When I was a child, maybe around 5. The first story I ever wrote was something of a fan-fiction featuring Winnie-the-Pooh, using paper torn out of a notebook that was hastily stapled together.
I began making up stories and adventures almost every waking moment by the time I was 8. Much of it was just daydreaming on my part. It took about 2 more years before I told myself that these stories had to be presented to the world. Since then I have drowned myself in writing, finishing my first novel when I was 14 (it was a story about an amnesiac girl who has forgotten her loved ones, including her family and her boyfriend, and spends the entire novel picking up her memories and being a bitch to everyone around her; it is shit by the way, don't ask me anything about it), and I continued writing into adulthood.
I still spend every waking moment thinking of characters and setting and plot, so much so that I have no idea how non-writers spend their thoughts.
What motivated you to become an indie author?
There are quite a lot of benefits to being an indie author. Though first and foremost is the lack of strict censorship.
This is especially the case in my country, where freedom of speech doesn't exist. You are not allowed to speak ill about the government, the military, the police, not allowed to speak ill of other races, religion, or culture. Most if it is due to a law that fears that such actions would undermine social security and cause disharmony or distrust amongst the people. But because of that, it has also led to some issues, where fictionalised versions of politicians, people in power, or even just a small member of the army, are not allowed to be presented in a bad light, and could only be shown to be their own versions of Mary/Marty Sues.
While I am not very keen of such heavy topics myself (I try to keep political-based stories in fictionalised settings rather than real ones), the censorship is still a real issue that the creative industry in my country has to consider. Becoming an indie author takes away a lot more of that limitation, which serves as a motivation.
What stories are you currently working on?
I am currently working on two web novels at the same time.
The first is a speculative fiction about a girl who found herself transported into a secret kingdom hidden from the rest of the world. In this kingdom, mythical creatures are the norm, and magic and sciences has combined to develop a vast and complex world. The girl tries to find a way home, and finds herself getting involved with the monarchy. She befriends the youngest prince, but the king reveals that he doesn't have the power to return her home. Without much of a choice, the prince and her run away from the capital to journey across the kingdom to find the people who CAN return her home.
The second is a paranormal slow-burn romance series about a young woman who can see ghosts that gets possessed by a man who died just recently. To make matters worst, the man has the ability to feel people's thoughts and emotions, and view their memories. As the woman learns to coexist with the man, they also become involved in the affairs of other ghosts, be it to settle some regrets of their lives, or to communicate with the living.
What is the greatest joy of writing for you?
Writing itself is fun. When I'm stressed, I write. When I'm inspired, I write. When I'm tired, or don't know what else to do, I write.
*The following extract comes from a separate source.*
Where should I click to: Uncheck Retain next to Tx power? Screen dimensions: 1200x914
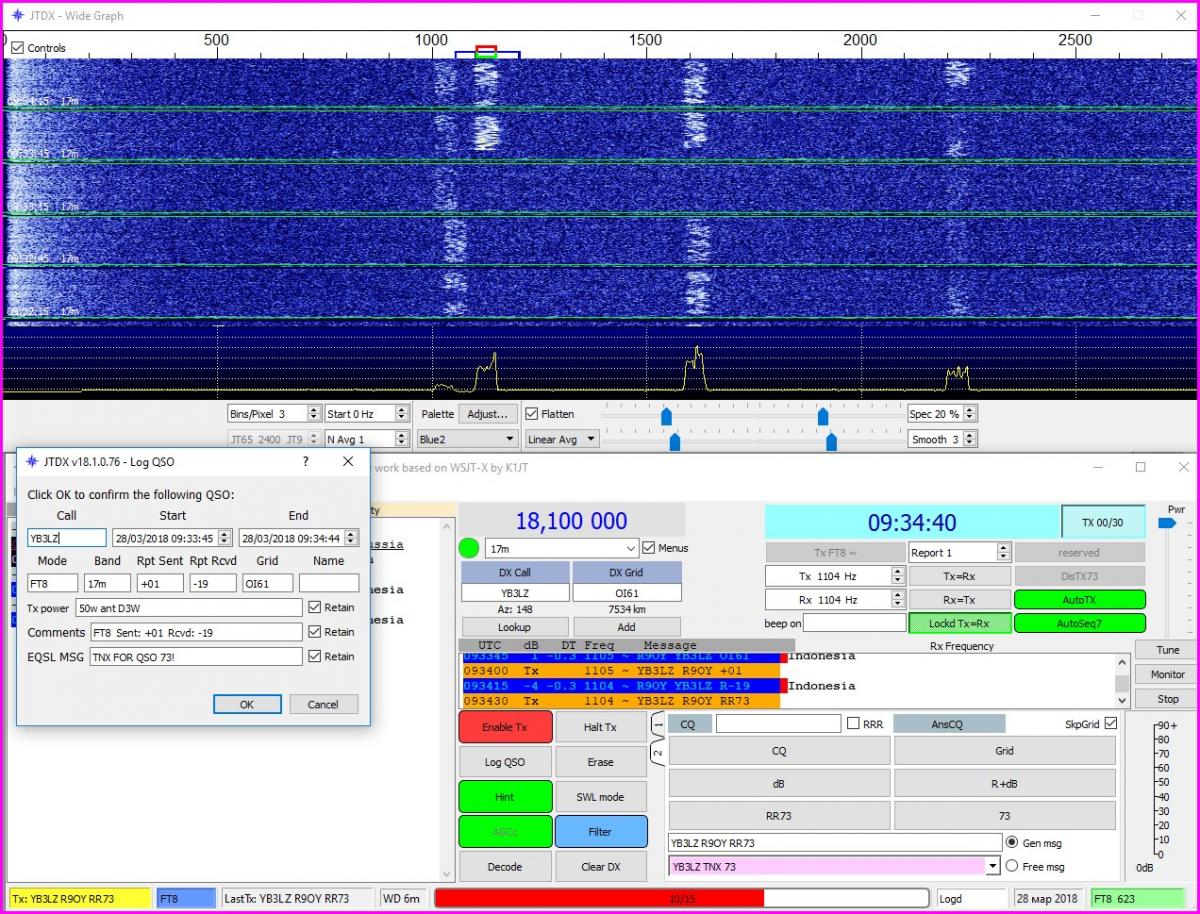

For me, the fact that writing is both work and escape for me is the greatest joy of all.
What do your fans mean to you?
Having someone to support your work is always rewarding. I don't have much of a following for my original work, but based on the experiences I've had for my fan works, the support of my audience really helps to motivate me to do better for the next piece, or even to do it in the first place. Real life is always a bitch, and fans are not always aware of those things happening; and that consistent, unwavering support, despite all the situations you are going through, really helps to encourage you in your work.